* [Data shown]:
****************************************

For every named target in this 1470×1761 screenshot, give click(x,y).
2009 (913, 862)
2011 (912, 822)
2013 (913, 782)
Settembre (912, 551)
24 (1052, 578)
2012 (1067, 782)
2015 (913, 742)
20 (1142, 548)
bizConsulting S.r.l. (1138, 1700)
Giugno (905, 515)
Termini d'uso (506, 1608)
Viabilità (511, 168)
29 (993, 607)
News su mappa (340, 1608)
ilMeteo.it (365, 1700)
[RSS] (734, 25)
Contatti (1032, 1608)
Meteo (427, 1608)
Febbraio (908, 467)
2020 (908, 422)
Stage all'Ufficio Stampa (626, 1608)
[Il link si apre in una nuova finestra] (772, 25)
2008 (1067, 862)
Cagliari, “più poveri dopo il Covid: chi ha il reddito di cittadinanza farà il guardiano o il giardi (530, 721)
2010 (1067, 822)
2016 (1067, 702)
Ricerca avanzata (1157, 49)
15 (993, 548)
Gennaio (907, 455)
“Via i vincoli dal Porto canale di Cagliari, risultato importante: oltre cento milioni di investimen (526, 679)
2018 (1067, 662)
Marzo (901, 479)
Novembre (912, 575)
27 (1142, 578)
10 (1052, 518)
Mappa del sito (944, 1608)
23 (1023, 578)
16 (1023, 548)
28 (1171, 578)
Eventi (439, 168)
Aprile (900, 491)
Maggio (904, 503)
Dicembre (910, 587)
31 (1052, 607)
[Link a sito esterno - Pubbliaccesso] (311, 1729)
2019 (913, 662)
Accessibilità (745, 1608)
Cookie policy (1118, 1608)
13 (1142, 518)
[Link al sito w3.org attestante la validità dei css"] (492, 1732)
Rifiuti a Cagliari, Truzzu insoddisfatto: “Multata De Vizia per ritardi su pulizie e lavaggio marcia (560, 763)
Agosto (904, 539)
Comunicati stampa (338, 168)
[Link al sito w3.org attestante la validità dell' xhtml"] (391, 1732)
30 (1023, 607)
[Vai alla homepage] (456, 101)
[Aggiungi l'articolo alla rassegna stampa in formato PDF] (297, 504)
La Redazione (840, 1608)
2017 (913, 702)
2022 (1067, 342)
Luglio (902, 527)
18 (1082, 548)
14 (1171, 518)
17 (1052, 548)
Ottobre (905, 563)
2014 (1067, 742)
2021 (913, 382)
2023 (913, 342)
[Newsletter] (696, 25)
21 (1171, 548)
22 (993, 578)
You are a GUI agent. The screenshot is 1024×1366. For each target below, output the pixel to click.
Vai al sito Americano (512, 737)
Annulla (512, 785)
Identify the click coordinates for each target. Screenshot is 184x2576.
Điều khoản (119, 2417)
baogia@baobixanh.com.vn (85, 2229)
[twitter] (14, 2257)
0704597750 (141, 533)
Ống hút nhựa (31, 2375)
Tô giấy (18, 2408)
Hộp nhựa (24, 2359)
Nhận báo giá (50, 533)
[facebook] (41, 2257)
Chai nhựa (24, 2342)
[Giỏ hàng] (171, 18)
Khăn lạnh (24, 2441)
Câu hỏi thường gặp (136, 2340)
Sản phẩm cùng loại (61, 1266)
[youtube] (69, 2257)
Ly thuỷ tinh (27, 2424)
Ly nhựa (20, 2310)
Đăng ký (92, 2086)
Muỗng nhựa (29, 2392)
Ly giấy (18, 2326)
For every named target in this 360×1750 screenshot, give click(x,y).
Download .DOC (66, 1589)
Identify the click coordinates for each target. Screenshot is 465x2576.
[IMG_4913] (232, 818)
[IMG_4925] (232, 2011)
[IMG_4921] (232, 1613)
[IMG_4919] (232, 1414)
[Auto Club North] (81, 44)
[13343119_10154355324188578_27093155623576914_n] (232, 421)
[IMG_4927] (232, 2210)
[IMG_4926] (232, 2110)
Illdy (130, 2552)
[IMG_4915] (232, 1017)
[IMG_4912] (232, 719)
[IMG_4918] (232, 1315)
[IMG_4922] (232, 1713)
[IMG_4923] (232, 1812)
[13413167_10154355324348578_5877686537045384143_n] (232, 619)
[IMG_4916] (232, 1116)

****************************************

* [Problem statement]:
One stretch of the lines above is wanted, from the line that contains "Febbraio (908, 467)" through the line that contains "14 (1171, 518)". Output it exactly.

* [Completed task]:
Febbraio (908, 467)
2020 (908, 422)
Stage all'Ufficio Stampa (626, 1608)
[Il link si apre in una nuova finestra] (772, 25)
2008 (1067, 862)
Cagliari, “più poveri dopo il Covid: chi ha il reddito di cittadinanza farà il guardiano o il giardi (530, 721)
2010 (1067, 822)
2016 (1067, 702)
Ricerca avanzata (1157, 49)
15 (993, 548)
Gennaio (907, 455)
“Via i vincoli dal Porto canale di Cagliari, risultato importante: oltre cento milioni di investimen (526, 679)
2018 (1067, 662)
Marzo (901, 479)
Novembre (912, 575)
27 (1142, 578)
10 (1052, 518)
Mappa del sito (944, 1608)
23 (1023, 578)
16 (1023, 548)
28 (1171, 578)
Eventi (439, 168)
Aprile (900, 491)
Maggio (904, 503)
Dicembre (910, 587)
31 (1052, 607)
[Link a sito esterno - Pubbliaccesso] (311, 1729)
2019 (913, 662)
Accessibilità (745, 1608)
Cookie policy (1118, 1608)
13 (1142, 518)
[Link al sito w3.org attestante la validità dei css"] (492, 1732)
Rifiuti a Cagliari, Truzzu insoddisfatto: “Multata De Vizia per ritardi su pulizie e lavaggio marcia (560, 763)
Agosto (904, 539)
Comunicati stampa (338, 168)
[Link al sito w3.org attestante la validità dell' xhtml"] (391, 1732)
30 (1023, 607)
[Vai alla homepage] (456, 101)
[Aggiungi l'articolo alla rassegna stampa in formato PDF] (297, 504)
La Redazione (840, 1608)
2017 (913, 702)
2022 (1067, 342)
Luglio (902, 527)
18 (1082, 548)
14 (1171, 518)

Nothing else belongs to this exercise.